He said: "We had a mixture of representatives [including those] who had been victims of the inability-to-pay clause up to now. In other words, not getting what people were entitled to under the Sustaining Progress or the Towards 2016 agreements and now coming in to this agreement whereby the same clause exists. So you have a section of people who feel that they are not going to get anything under the deal.

"You have the low paid, who are saying that this additional 0.5 per cent is just meaningless in terms of addressing their difficulties, and then you have the bulk of people at the meeting who were saying that this did not address the rate of inflation and did not keep workers abreast of the cost of living."
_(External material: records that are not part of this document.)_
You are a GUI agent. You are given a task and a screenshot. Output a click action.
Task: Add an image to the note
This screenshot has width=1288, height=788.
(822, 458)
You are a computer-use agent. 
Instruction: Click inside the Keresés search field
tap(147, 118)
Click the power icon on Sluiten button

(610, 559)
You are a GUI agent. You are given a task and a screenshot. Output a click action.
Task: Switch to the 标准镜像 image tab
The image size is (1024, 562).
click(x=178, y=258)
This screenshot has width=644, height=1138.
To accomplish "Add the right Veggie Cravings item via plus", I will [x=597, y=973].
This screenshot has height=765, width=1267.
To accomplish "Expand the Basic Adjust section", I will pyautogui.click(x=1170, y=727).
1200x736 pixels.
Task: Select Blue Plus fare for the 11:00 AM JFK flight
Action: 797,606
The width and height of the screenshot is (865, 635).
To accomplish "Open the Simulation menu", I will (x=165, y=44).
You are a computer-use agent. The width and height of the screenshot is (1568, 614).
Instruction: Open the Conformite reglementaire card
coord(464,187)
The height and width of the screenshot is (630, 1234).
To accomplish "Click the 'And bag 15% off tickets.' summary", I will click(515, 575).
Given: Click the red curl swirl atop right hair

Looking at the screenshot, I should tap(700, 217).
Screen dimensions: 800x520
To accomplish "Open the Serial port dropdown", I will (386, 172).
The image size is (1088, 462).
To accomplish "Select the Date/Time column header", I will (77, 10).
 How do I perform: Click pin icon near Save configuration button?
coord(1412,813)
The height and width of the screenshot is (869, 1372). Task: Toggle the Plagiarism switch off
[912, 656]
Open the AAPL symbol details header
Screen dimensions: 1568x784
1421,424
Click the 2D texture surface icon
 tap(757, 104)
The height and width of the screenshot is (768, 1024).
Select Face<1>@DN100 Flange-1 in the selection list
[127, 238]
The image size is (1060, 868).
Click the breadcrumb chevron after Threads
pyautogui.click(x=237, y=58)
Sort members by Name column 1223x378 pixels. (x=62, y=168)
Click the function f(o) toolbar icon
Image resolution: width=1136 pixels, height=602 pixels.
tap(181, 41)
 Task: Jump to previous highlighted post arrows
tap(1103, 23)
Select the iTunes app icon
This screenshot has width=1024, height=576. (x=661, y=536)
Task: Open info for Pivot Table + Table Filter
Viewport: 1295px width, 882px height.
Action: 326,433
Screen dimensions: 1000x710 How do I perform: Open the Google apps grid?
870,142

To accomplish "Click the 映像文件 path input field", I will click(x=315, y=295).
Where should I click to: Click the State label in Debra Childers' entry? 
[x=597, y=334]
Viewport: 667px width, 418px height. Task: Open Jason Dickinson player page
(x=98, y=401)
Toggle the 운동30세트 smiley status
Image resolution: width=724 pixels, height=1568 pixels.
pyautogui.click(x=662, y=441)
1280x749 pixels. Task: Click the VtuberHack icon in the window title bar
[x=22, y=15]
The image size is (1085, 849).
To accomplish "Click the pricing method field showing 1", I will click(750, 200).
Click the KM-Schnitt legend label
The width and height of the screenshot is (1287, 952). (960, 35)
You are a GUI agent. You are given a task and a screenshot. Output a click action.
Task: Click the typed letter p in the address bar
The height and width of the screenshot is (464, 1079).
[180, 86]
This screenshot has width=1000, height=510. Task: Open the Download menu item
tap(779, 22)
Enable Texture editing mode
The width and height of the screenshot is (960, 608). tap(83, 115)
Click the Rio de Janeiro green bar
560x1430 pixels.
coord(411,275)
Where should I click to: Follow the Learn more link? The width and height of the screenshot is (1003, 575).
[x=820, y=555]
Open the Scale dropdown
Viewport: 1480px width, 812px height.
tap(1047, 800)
He said the proposed deal did not measure up in terms of pay.

"This draft agreement fails to deliver on pay, it virtually ignores the lowest paid, it totally ignores the right to union representation and it totally ignores the plight of the one million Irish workers who have no second-tier pensions," Mr Kelly said.

He said workers could "do at least as well if they engaged in free collective bargaining with their employer", although he acknowledged that the situation would be uneven in various workplaces across the State.

Mr Kelly said Unite had entered the national talks with the demand that pay had to be increased substantially ahead of inflation.

He said this had not been met in the proposed agreement.

"There is a view that this agreement is the best that could have been achieved," Mr Kelly added. "We need to send a message that this is not the case. Workers are being asked to bear an intolerable share of the pain that economic recession brings. In return employers' groups are to urge restraint with regard to executive pay.

"There are no parameters on which the highest paid should be judged, no penalties for the excess that has become so apparent," he said.

Referring to the economic crisis, he said workers could offer pay pauses, pay freezes and reductions in pay but it would not make any difference to the markets, adding that "the insanity that is happening in the marketplace will not be addressed by us being moderate on pay".